AbstractAtmospheric waves have a broad spectrum of momentum at various frequencies and link to the PM2.5 concentrations in northern China. We show that the meaningful circulations depended on the wave frequency and the rank of the PM2.5 concentrations. The winter 2013–2019 PM2.5 had different correlations with the subseasonal 850 hPa height anomalies at low (>30 days), intermediate (10–30 days), and high (<10 days) frequencies. The low‐frequency waves increased PM2.5 concentrations by lowering the height over Eurasia and raising the height over the North Atlantic. The first two singular value decomposition principal patterns at the low‐frequency were alike Wavenumber 3 and 4 circulations, respectively. The two patterns accounted for the majority of the background variations of winter PM2.5 in China. The intermediate‐frequency waves increased PM2.5 concentrations via an anomalous dipole pattern over East Asia with a positive polarity over Japan and a negative polarity over Mongolia. The positive polarity is indicative of persistent haze episodes.

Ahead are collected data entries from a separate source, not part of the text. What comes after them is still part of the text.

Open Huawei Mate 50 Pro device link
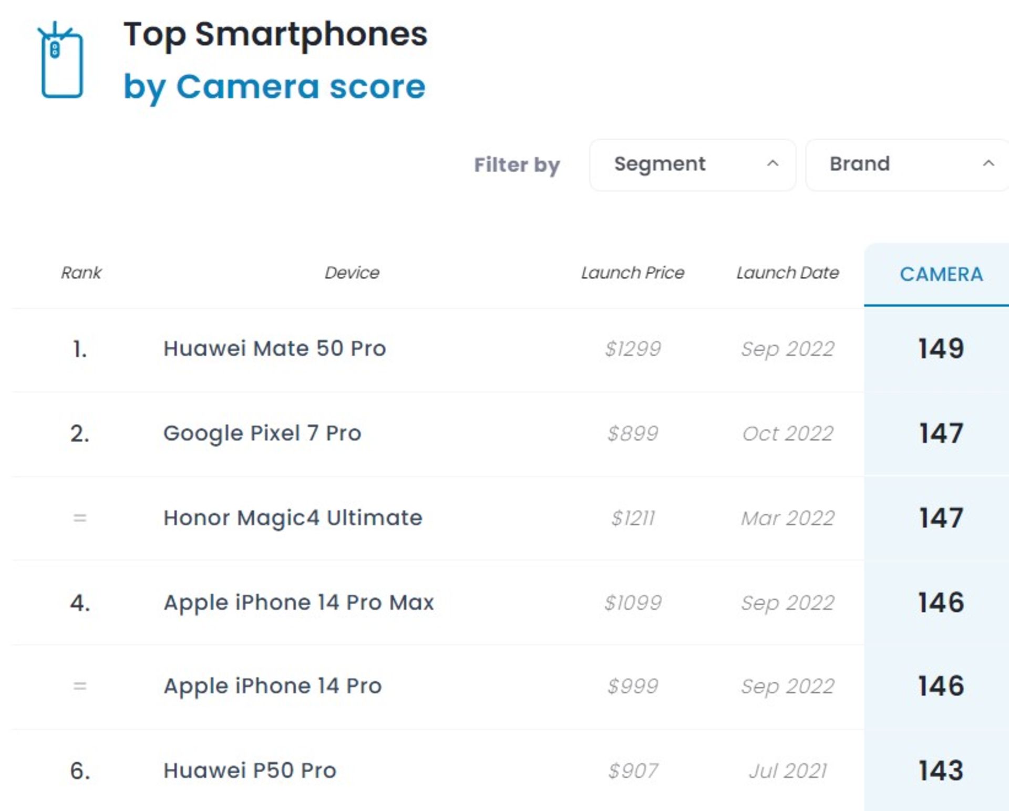click(x=275, y=349)
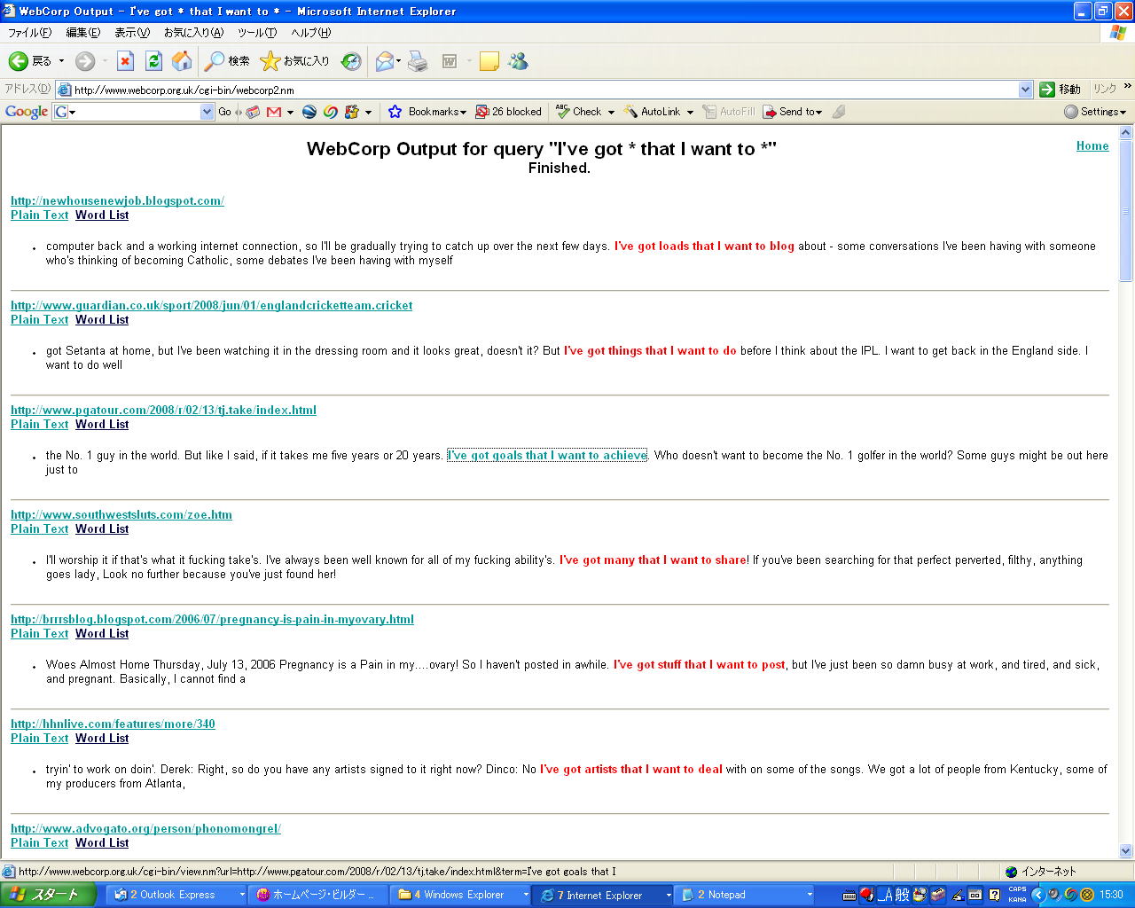This screenshot has height=908, width=1135.
Task: Open Favorites star button
Action: point(294,61)
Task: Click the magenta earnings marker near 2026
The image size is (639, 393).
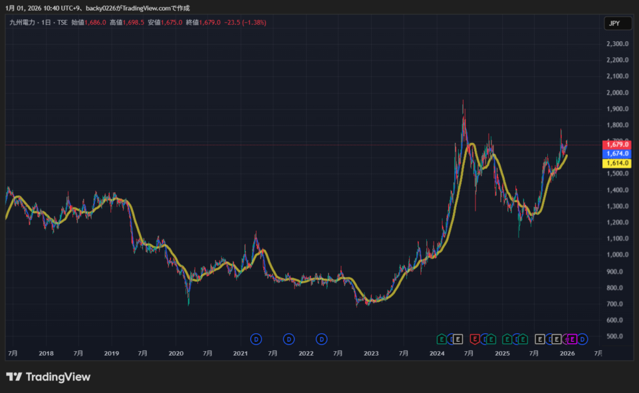Action: point(570,339)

The high‐frequency waves showed a small dipole correlation pattern with PM2.5, but they barely accounted for high PM2.5 concentrations. The high‐frequency waves traveled quickly. They raised or lowered PM2.5 concentrations in a short time, preventing particulate accumulations. The anomalous heights at the low‐ and intermediate‐frequency for the PM2.5 concentrations >90th showed a few characteristics consistent with the circulation anomalies proposed in previous climate studies with monthly mean data. Synergic effects of the waves at different frequencies result in the observed PM2.5 variations.